As part of an anomaly detection project, I have recently been able to use two very interesting open source products: Prophet released by the Core Data Science team by Facebook and Metaflow, an excellent framework by Netflix. I used Prophet, in a Metaflow flow, to create forecast models of time series. I decided to write this post to share my experience with these two products, creating a small machine learning project.
A small project
Being able to predict the future trend of a time series is very useful in many applications, from the world of finance to sales. For example, we try to predict the direction of the stock market or the correct supply of resources. This post does not set such ambitious goals, but only wants to explore the possibilities offered by Prophet by creating a forecast model that determines the future trend of daily temperatures. To train the model, I used a dataset that collects the minimum daily temperatures over 10 years (1981-1990) in the city of Melbourne, Australia. The source of the data is Australian Bureau of Meteorology.
The entire source code of the project is available in this git repository
Let’s analyze our dataset with a simple notebook. We use Python and Pandas to load the CSV file.
The file has two simple columns, the date of the measurement and the temperature. Let’s try to visualize the data and its distribution.
Excellent: the dataset is balanced and the seasonality of the temperature over the years is clearly evident.

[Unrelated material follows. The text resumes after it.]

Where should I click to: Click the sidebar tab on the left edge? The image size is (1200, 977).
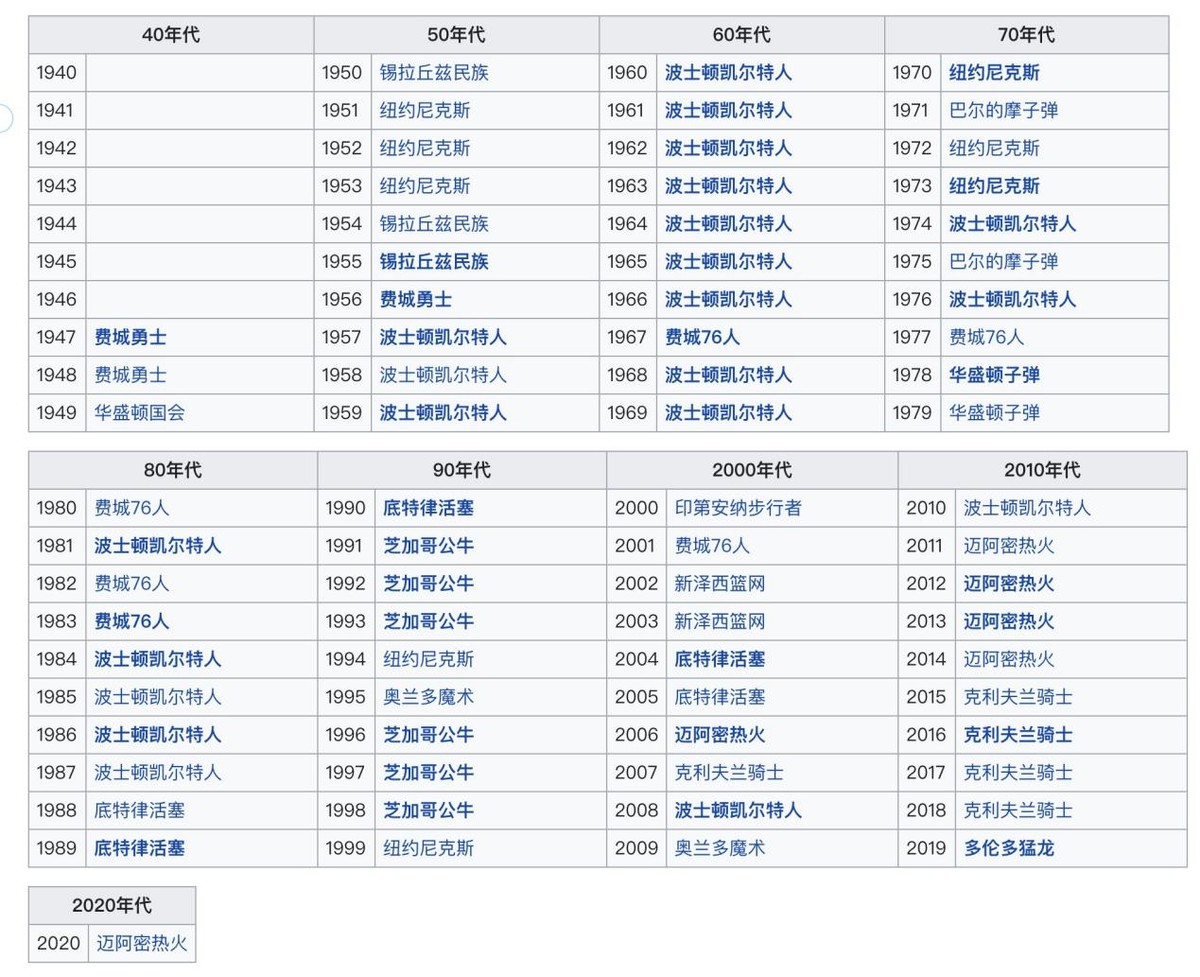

We can try using Prophet.
Let’s see how simple it is, with Prophet, to make predictions on the trend of time series.
First we will obviously have to worry about installing the Python package.
pip install fbprophet
Prophet accepts a Pandas dataframe as input of model train process. The dataframe must have two columns, DS – i.e. the measurement timestamp and Y – the measurement value. So let’s take care of arranging our features before submitting them to the model fit method.
m = Prophet() m.fit(df)
Is that all? Exactly. Prophet prides itself on being an automatic procedure that allows to make predictions on temporal data very quickly, identifying seasonality, trends and eliminating outliers. The fitting operation is also very fast.
Now let’s try to predict the future trend of our temperatures for the following year. This forecast is obtained by submitting to Prophet a dataframe where the DS column includes the dates of interest.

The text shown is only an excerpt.